(Data)
*** Block opens ***
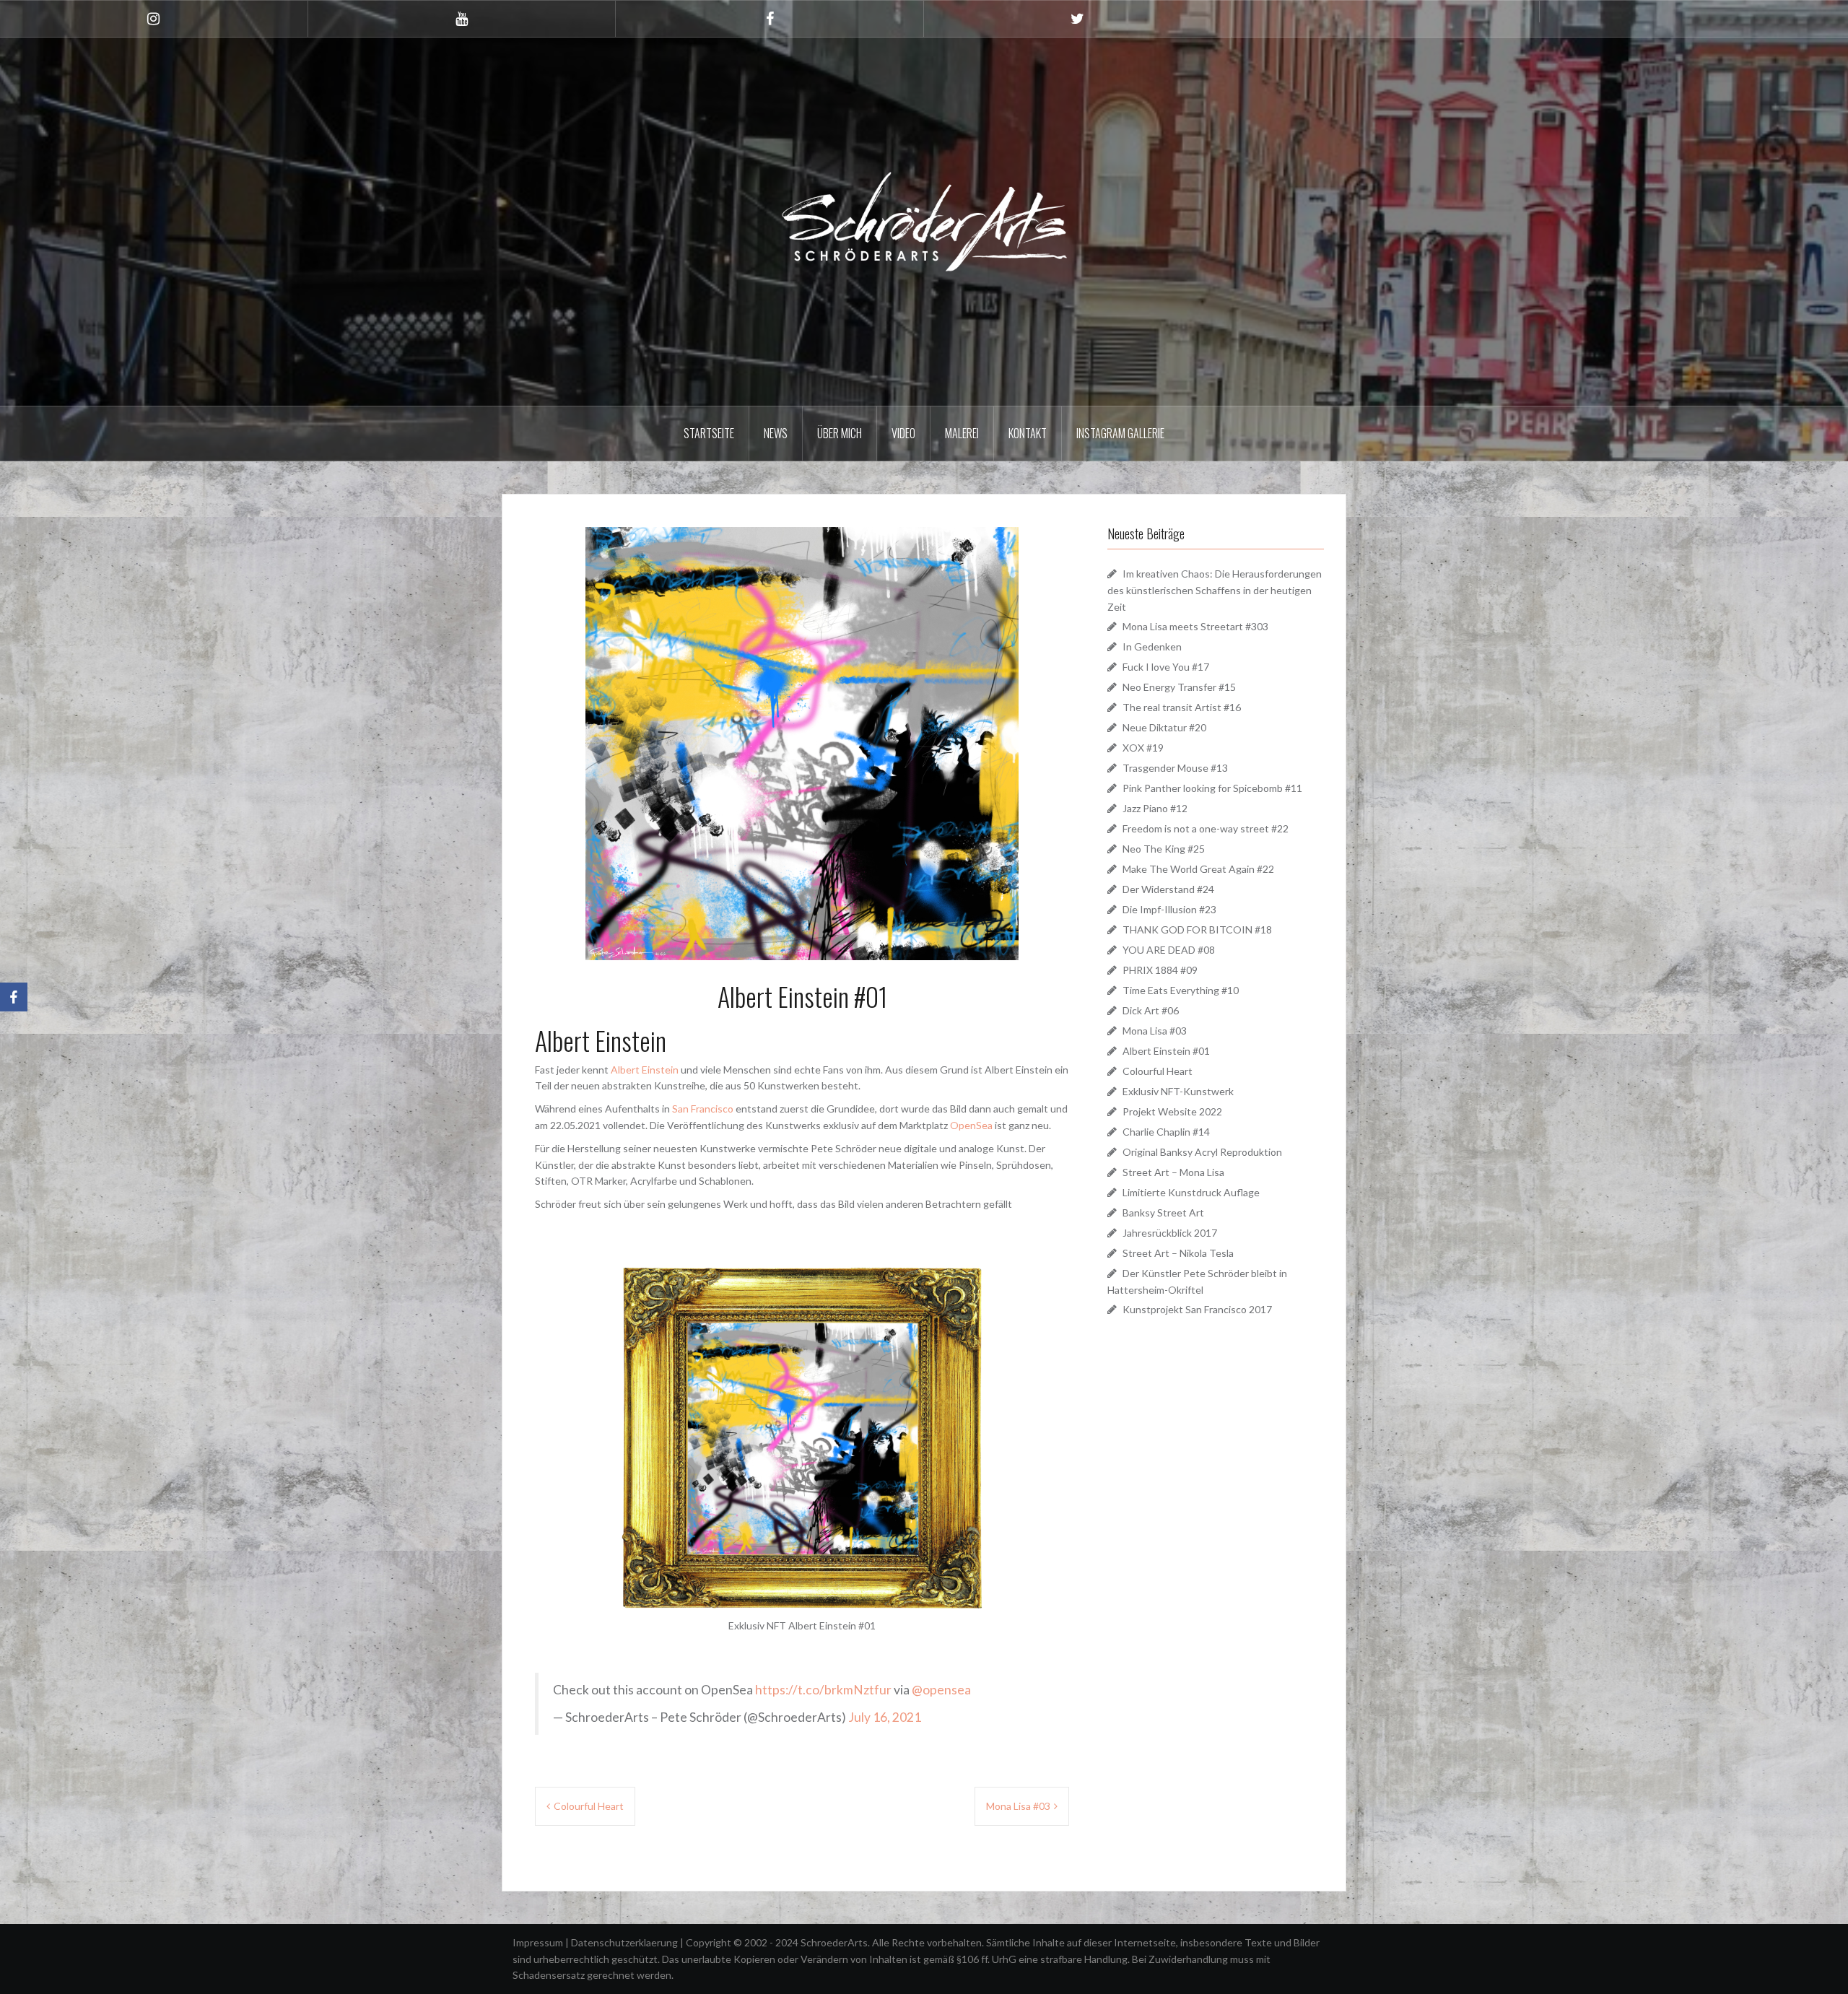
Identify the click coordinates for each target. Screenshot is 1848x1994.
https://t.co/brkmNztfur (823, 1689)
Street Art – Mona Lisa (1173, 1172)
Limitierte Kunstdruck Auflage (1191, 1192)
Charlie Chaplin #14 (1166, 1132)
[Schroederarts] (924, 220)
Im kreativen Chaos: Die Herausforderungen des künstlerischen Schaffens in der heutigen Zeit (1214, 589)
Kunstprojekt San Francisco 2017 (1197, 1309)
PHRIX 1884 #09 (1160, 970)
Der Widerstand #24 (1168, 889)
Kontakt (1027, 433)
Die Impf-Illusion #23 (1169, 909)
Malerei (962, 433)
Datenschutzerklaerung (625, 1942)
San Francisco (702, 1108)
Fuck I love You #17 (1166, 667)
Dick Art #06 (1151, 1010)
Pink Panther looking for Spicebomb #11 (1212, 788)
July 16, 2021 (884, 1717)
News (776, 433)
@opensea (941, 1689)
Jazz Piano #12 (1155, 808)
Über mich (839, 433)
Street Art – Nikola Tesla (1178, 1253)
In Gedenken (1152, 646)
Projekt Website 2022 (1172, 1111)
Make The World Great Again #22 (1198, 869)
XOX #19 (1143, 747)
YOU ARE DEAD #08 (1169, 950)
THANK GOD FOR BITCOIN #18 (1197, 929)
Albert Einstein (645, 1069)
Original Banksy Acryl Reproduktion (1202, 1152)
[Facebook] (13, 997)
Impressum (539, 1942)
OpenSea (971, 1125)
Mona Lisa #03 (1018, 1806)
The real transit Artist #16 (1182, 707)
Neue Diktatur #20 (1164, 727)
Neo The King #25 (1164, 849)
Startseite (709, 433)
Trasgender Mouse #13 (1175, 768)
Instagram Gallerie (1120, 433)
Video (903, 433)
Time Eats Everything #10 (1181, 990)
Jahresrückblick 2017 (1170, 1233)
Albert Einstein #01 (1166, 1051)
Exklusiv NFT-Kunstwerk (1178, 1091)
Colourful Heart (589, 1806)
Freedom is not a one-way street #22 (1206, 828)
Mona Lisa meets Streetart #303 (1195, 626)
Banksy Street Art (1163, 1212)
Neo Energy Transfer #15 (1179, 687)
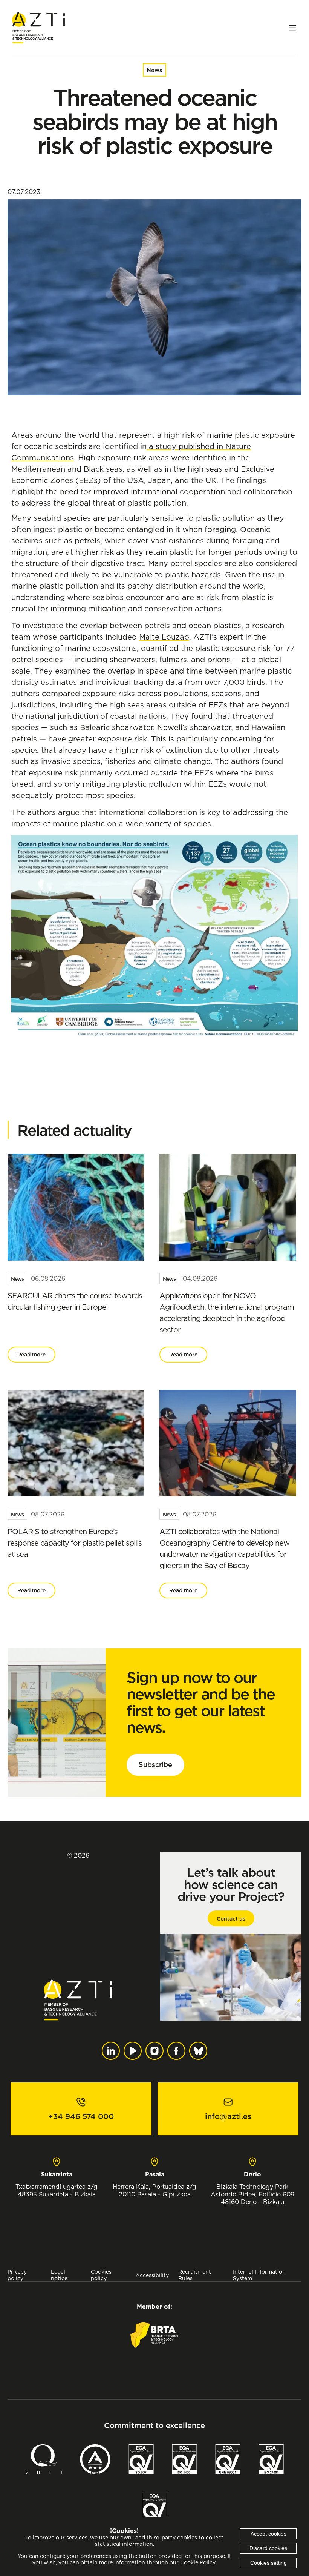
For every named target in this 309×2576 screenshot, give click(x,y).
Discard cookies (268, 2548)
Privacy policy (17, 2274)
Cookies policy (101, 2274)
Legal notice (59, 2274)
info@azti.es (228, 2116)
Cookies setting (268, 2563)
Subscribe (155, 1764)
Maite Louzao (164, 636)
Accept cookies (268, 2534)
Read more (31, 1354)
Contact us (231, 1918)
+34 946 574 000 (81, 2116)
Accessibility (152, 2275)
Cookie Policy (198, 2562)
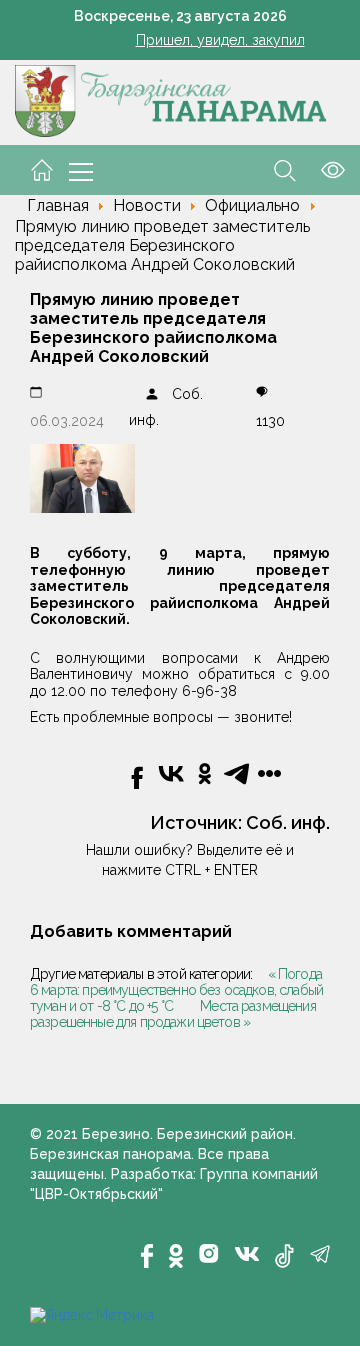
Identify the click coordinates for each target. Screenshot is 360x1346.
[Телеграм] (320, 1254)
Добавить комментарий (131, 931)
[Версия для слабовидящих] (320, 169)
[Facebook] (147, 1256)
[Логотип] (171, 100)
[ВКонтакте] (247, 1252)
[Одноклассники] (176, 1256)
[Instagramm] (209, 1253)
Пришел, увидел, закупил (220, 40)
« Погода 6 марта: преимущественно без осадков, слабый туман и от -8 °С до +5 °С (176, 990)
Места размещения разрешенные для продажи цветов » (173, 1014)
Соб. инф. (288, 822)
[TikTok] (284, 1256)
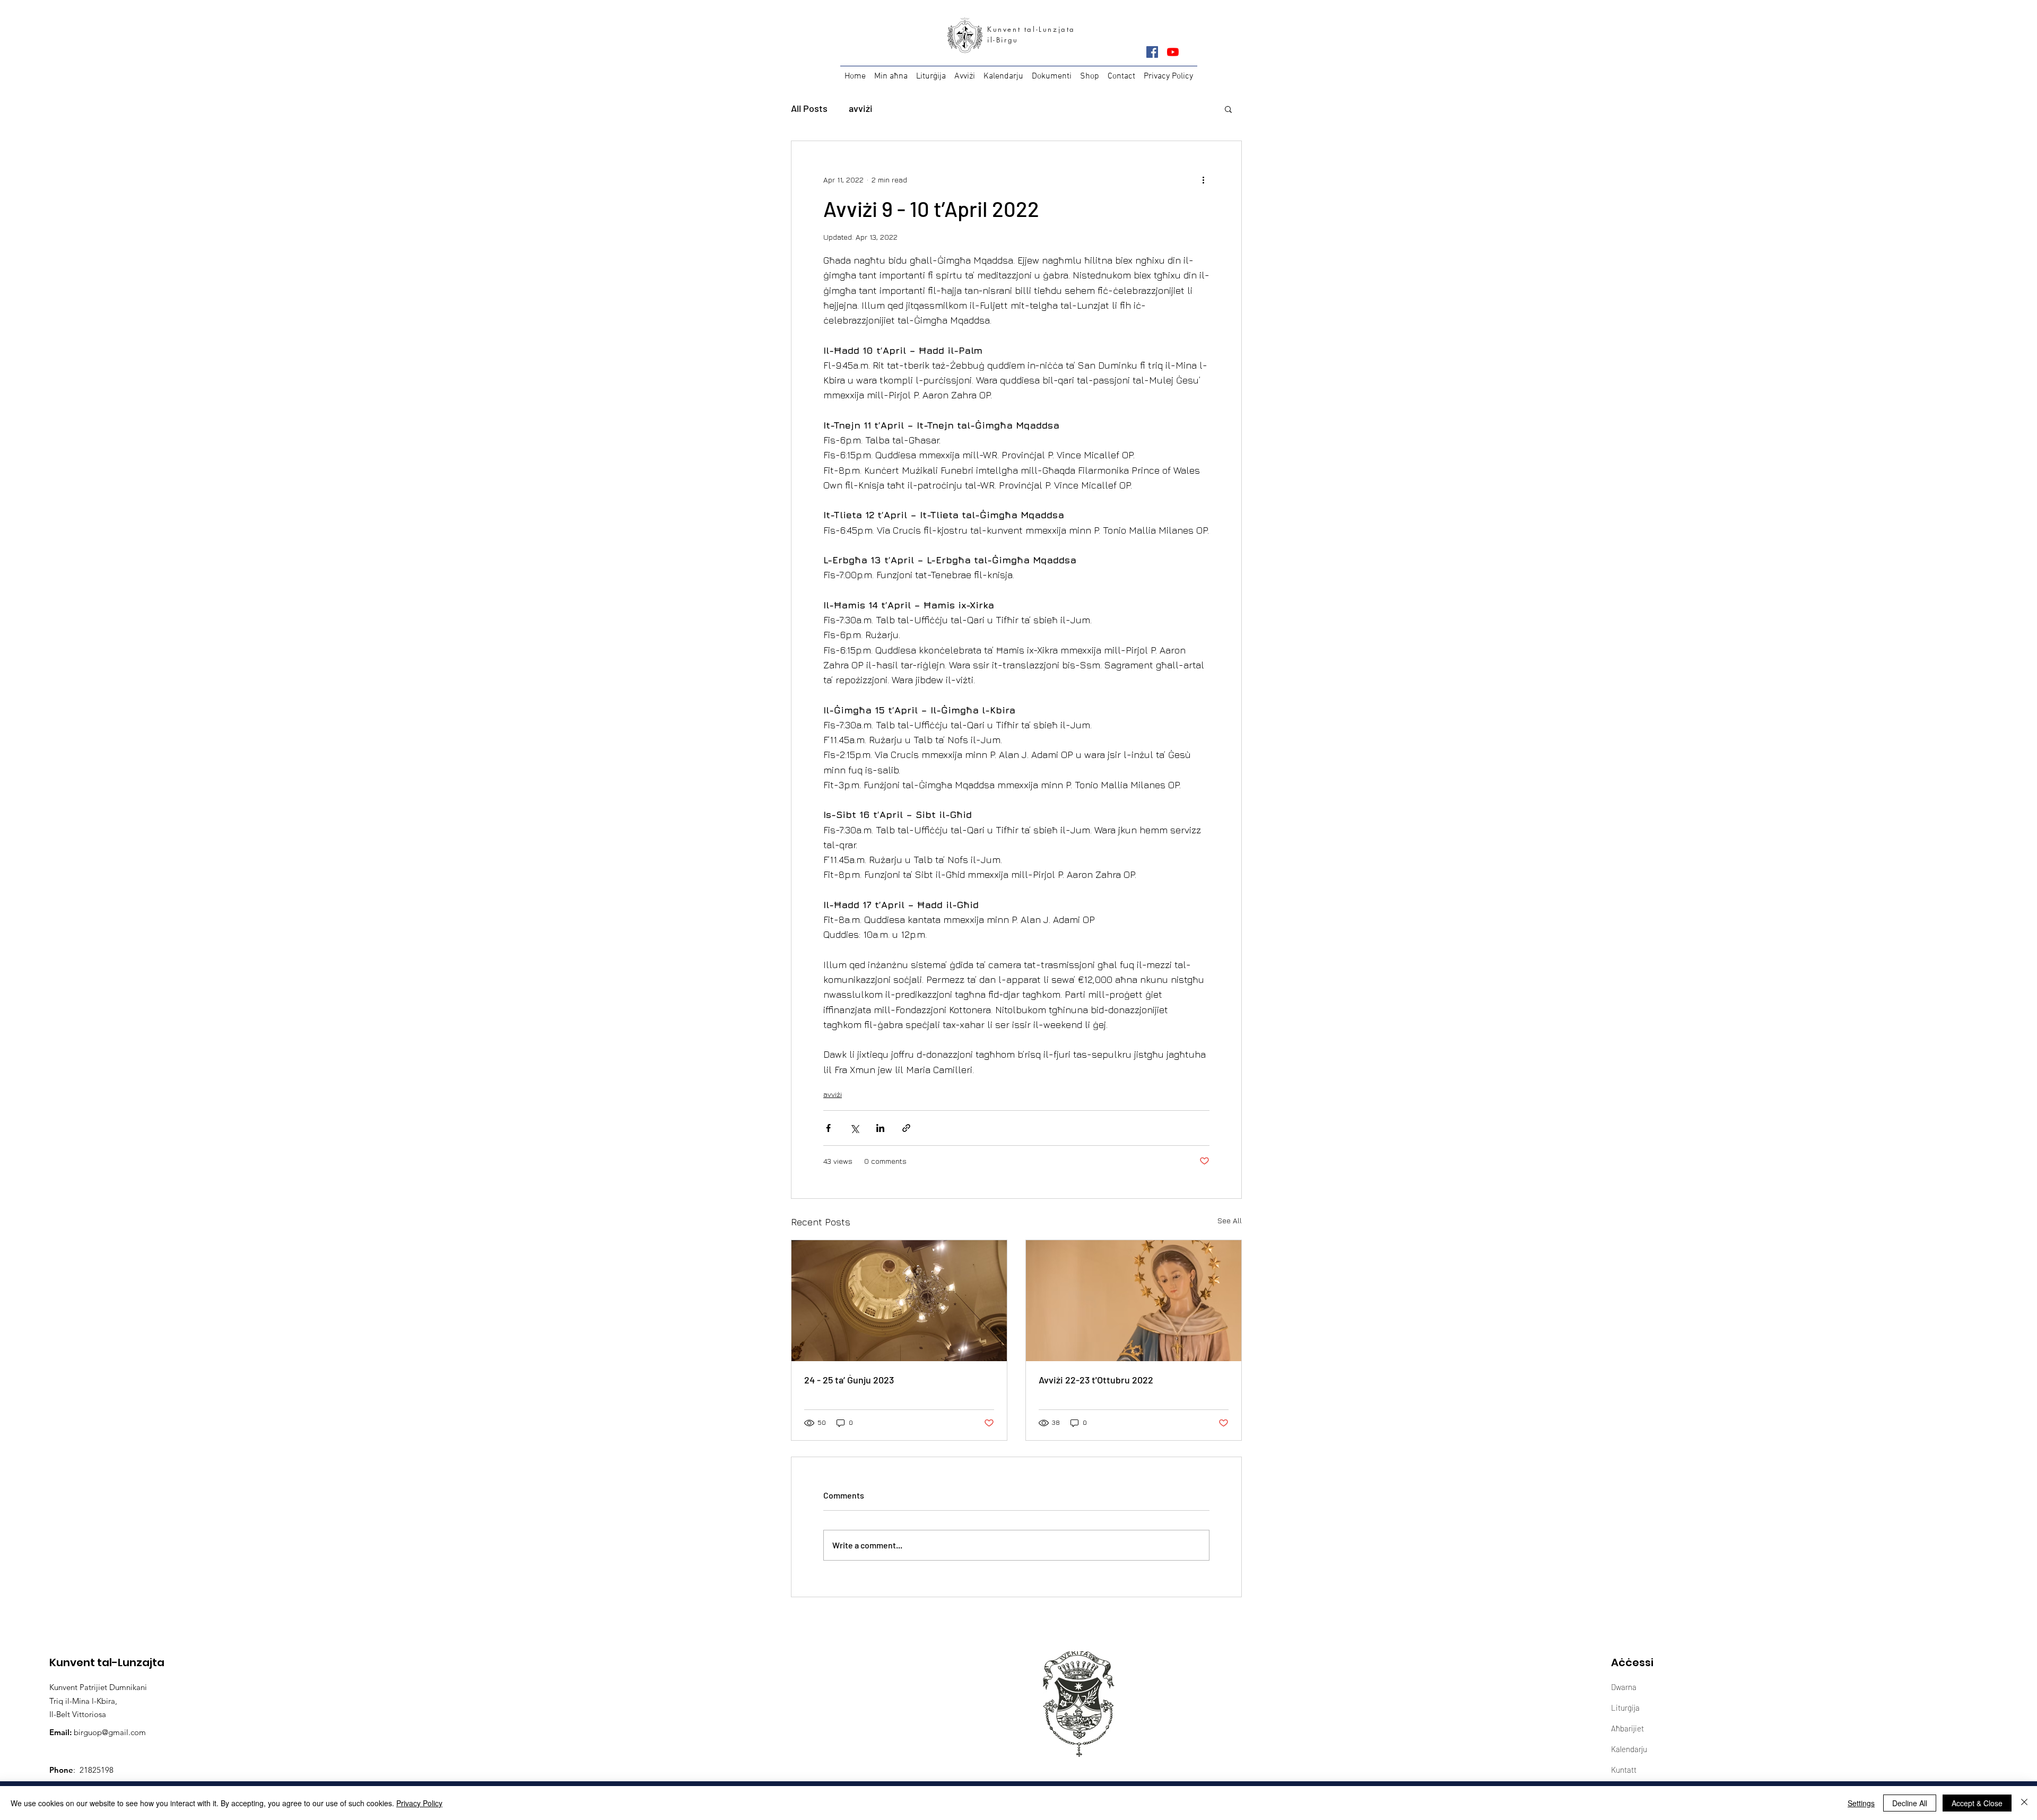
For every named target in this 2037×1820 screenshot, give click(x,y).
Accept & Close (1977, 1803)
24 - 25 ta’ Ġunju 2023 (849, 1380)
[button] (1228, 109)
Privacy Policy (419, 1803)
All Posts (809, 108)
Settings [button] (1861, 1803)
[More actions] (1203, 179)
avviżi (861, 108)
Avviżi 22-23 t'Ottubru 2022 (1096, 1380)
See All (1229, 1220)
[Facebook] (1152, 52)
*** Block closes ***
(Assigned task) Your answer should be the number of lines in the records that contain the word "Lisa", with nothing added.

(Response box) 3